Andreas Pereira does not want to go on loan again next season and, following his cameo against Real Madrid on Sunday, you can see why.
This was the first time Manchester United supporters had a chance to see the Brazilian feature at No.10 since returning from a potentially defining loan spell with Granada last term.
And what they saw was highly encouraging: he was nimble, sharp in possession, turning with pace and purpose but most of all blessed with a sense of conviction garnered during his time in La Liga.
There was a moment, for example, where he took four Madrid players completely out of the game through virtue of nothing more than a silky, instinctive turn out of trouble and away to set up an attack.
If Pereira doesn't earn his place for the upcoming season I'll be astonished!! 👏🏽
— RedDevilsDaily (@RedDevilsDaily) July 24, 2017
Pereira has, of course, impressed during pre-season tours before, but never against players like Toni Kroos and Marcelo. This was a moment of simple brilliance that shows exactly why he ranked fifth – not too far behind Lionel Messi and Neymar – in the La Liga standings for most successful take-ons completed last term. And that was with a Granada side incapable of anything more than 20 points last season.
Man United have dabbled with the No.10 role sporadically over the last few years, usually handing Wayne Rooney the honours. Needless to say, it was hardly the perfect arrangement for a player who, even at the height of his powers, has never been a master of quick turning and close control but if you were into your sports betting, then having Pereira down to make more than 15 starts this year for United in all competitions would be a smart move I’d say.

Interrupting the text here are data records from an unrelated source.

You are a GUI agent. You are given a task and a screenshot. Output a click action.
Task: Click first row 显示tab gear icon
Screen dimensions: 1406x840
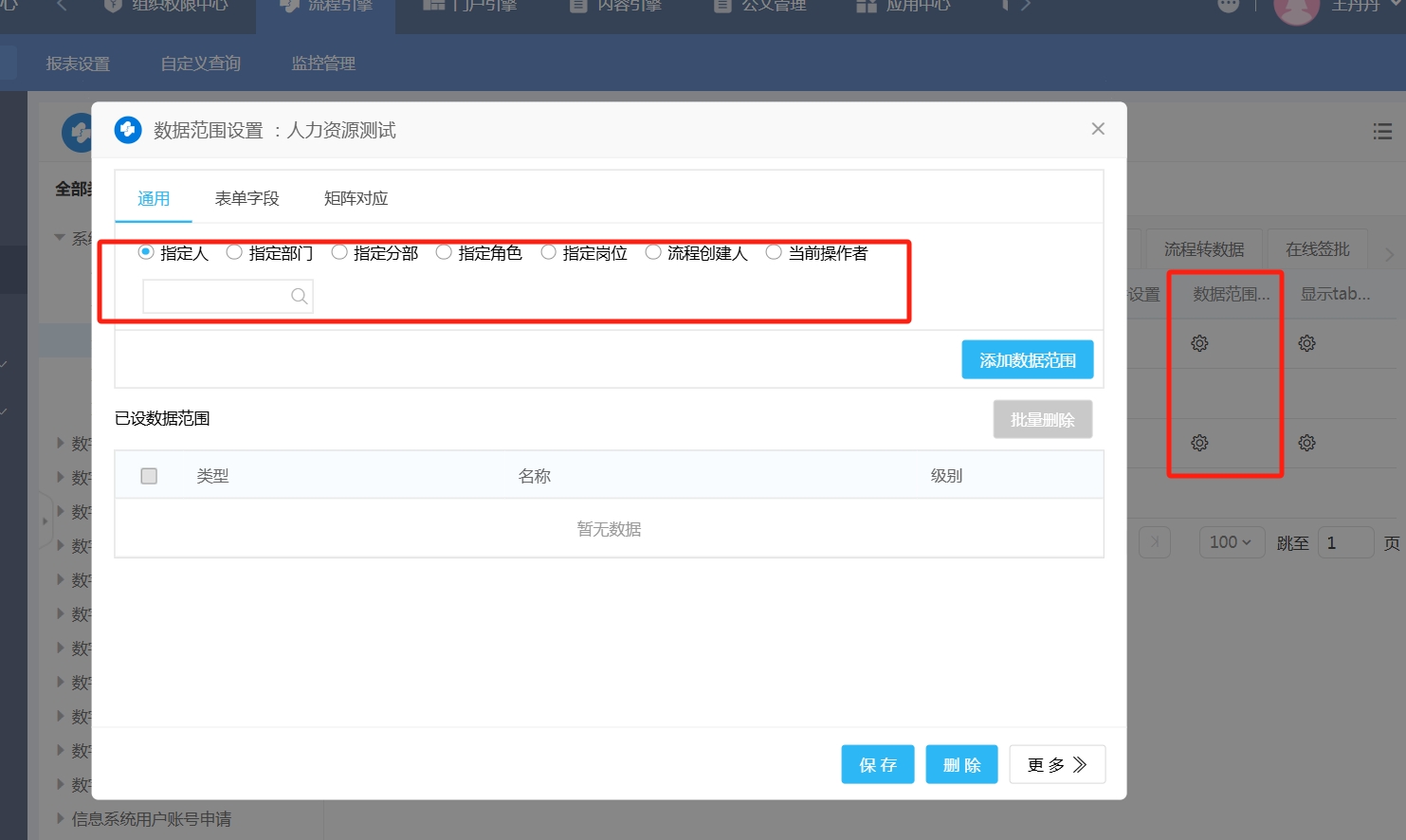point(1306,343)
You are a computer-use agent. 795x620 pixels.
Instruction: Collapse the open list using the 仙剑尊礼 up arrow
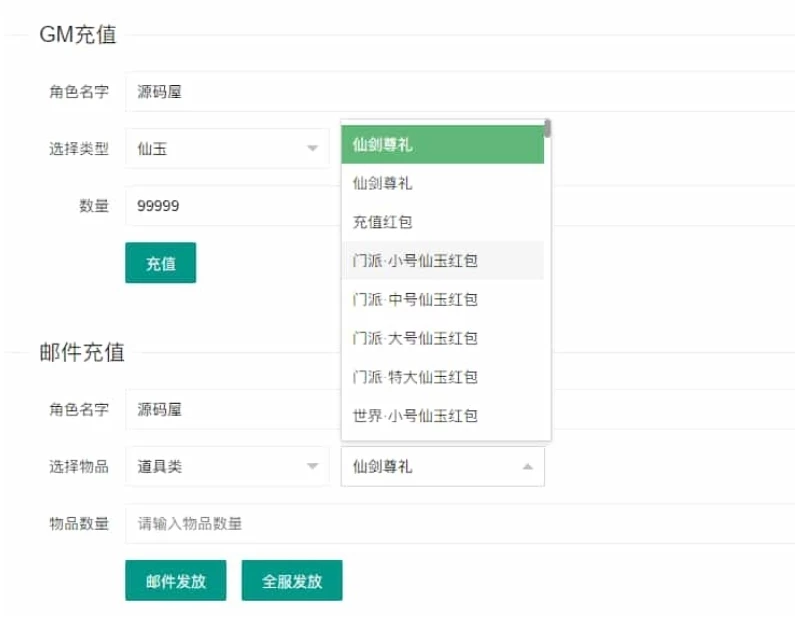[x=527, y=467]
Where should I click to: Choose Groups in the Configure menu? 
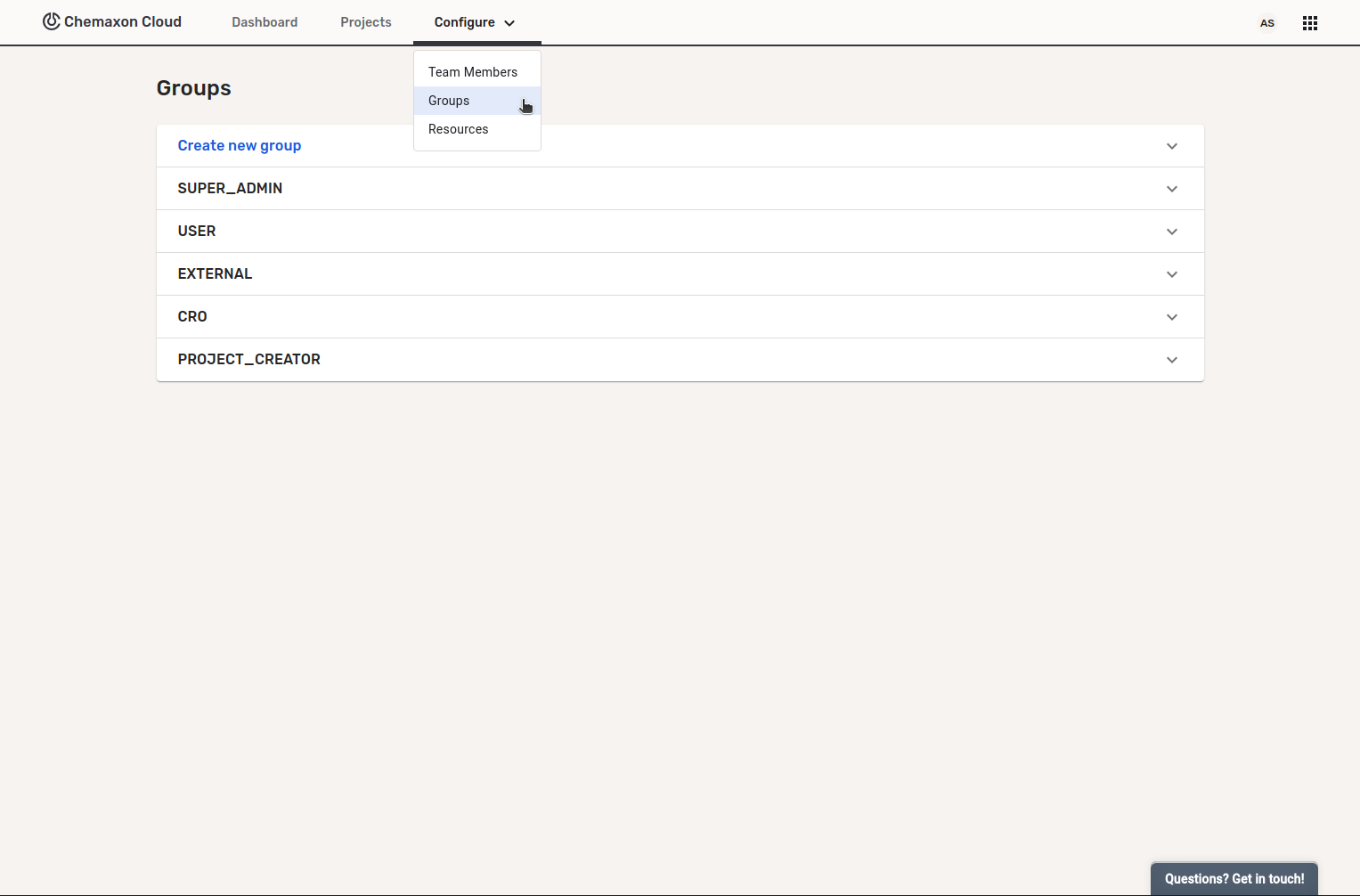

Henrikh Mkhitaryan and Juan Mata have demonstrated their quality in the role beforehand, but Mourinho has largely preferred using them as wide players with a license to drift infield and pull defenders into awkward spaces.
Perhaps this is because the No.10 role, in a broader sense, has started to lose its relevance in the Premier League, primarily due to managers envisaging better ways of opening up back fours but also due to a genuine lack of knowledge about the position.
But Pereira, during his time with Granada and indeed against Madrid, has given a valuable lesson to the footballing world about what being a No.10 really means, and what it can achieve.
The prime object is not, contrary to popular belief, goals, assists and killer passes. It is much subtler than that. Playing behind the striker and next to wingers requires you to open up space for others, to receive the ball in an awkward area, turn out of danger and move it along, taking one or two defenders out of the game each time. Do this regularly and you will wear out the core of the opposition’s midfield.
Death by a thousand cuts, rather than a bullet to the brain, so to speak. And this is what Pereira, if Mourinho continues to hand him chances, can offer next season.
He may not be a central component; he may not even play that much. But having his unique skill behind Romelu Lukaku could be valuable.
The bottom line is this: we don’t know if Pereira can succeed in the first team, but he deserves a chance at the very least.